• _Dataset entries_
———
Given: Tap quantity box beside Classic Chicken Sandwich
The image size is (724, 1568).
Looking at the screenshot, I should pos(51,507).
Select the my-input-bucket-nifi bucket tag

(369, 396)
———
A verbatim copy of the records above should be returned.

• _TASK OUTPUT_
Given: Tap quantity box beside Classic Chicken Sandwich
The image size is (724, 1568).
Looking at the screenshot, I should pos(51,507).
Select the my-input-bucket-nifi bucket tag

(369, 396)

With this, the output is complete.